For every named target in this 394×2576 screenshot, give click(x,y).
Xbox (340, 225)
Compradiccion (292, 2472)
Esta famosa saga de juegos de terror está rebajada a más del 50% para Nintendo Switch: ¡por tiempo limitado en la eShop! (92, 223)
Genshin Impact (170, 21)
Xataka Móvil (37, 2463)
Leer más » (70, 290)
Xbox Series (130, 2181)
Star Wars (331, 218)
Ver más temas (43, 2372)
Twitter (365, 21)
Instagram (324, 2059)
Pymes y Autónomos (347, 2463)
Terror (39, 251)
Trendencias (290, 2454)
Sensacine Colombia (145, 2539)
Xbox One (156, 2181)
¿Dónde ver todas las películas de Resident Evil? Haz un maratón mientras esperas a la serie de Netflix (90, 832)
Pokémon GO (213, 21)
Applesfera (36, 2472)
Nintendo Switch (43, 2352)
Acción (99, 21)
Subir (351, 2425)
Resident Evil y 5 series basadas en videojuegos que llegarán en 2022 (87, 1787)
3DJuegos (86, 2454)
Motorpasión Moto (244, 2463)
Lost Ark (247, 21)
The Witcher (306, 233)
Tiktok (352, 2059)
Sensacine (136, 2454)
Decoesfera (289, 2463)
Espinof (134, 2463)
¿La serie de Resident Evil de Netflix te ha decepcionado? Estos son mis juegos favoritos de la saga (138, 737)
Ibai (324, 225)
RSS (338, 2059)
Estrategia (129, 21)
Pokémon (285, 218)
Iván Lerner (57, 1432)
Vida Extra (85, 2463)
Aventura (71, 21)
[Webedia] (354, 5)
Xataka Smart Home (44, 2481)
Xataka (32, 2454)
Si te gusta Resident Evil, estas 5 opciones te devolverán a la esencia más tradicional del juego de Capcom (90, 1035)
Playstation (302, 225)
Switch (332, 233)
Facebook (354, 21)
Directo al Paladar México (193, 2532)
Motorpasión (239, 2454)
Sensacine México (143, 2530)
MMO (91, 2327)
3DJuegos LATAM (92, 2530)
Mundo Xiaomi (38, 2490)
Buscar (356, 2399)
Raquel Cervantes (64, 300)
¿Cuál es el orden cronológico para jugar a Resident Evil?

Required work –
The entire set of records should be returned exactly.

Finished task –
For every named target in this 394×2576 screenshot, give click(x,y).
Xbox (340, 225)
Compradiccion (292, 2472)
Esta famosa saga de juegos de terror está rebajada a más del 50% para Nintendo Switch: ¡por tiempo limitado en la eShop! (92, 223)
Genshin Impact (170, 21)
Xataka Móvil (37, 2463)
Leer más » (70, 290)
Xbox Series (130, 2181)
Star Wars (331, 218)
Ver más temas (43, 2372)
Twitter (365, 21)
Instagram (324, 2059)
Pymes y Autónomos (347, 2463)
Terror (39, 251)
Trendencias (290, 2454)
Sensacine Colombia (145, 2539)
Xbox One (156, 2181)
¿Dónde ver todas las películas de Resident Evil? Haz un maratón mientras esperas a la serie de Netflix (90, 832)
Pokémon GO (213, 21)
Applesfera (36, 2472)
Nintendo Switch (43, 2352)
Acción (99, 21)
Subir (351, 2425)
Resident Evil y 5 series basadas en videojuegos que llegarán en 2022 (87, 1787)
3DJuegos (86, 2454)
Motorpasión Moto (244, 2463)
Lost Ark (247, 21)
The Witcher (306, 233)
Tiktok (352, 2059)
Sensacine (136, 2454)
Decoesfera (289, 2463)
Espinof (134, 2463)
¿La serie de Resident Evil de Netflix te ha decepcionado? Estos son mis juegos favoritos de la saga (138, 737)
Ibai (324, 225)
RSS (338, 2059)
Estrategia (129, 21)
Pokémon (285, 218)
Iván Lerner (57, 1432)
Vida Extra (85, 2463)
Aventura (71, 21)
[Webedia] (354, 5)
Xataka Smart Home (44, 2481)
Xataka (32, 2454)
Si te gusta Resident Evil, estas 5 opciones te devolverán a la esencia más tradicional del juego de Capcom (90, 1035)
Playstation (302, 225)
Switch (332, 233)
Facebook (354, 21)
Directo al Paladar México (193, 2532)
Motorpasión (239, 2454)
Sensacine México (143, 2530)
MMO (91, 2327)
3DJuegos LATAM (92, 2530)
Mundo Xiaomi (38, 2490)
Buscar (356, 2399)
Raquel Cervantes (64, 300)
¿Cuál es el orden cronológico para jugar a Resident Evil?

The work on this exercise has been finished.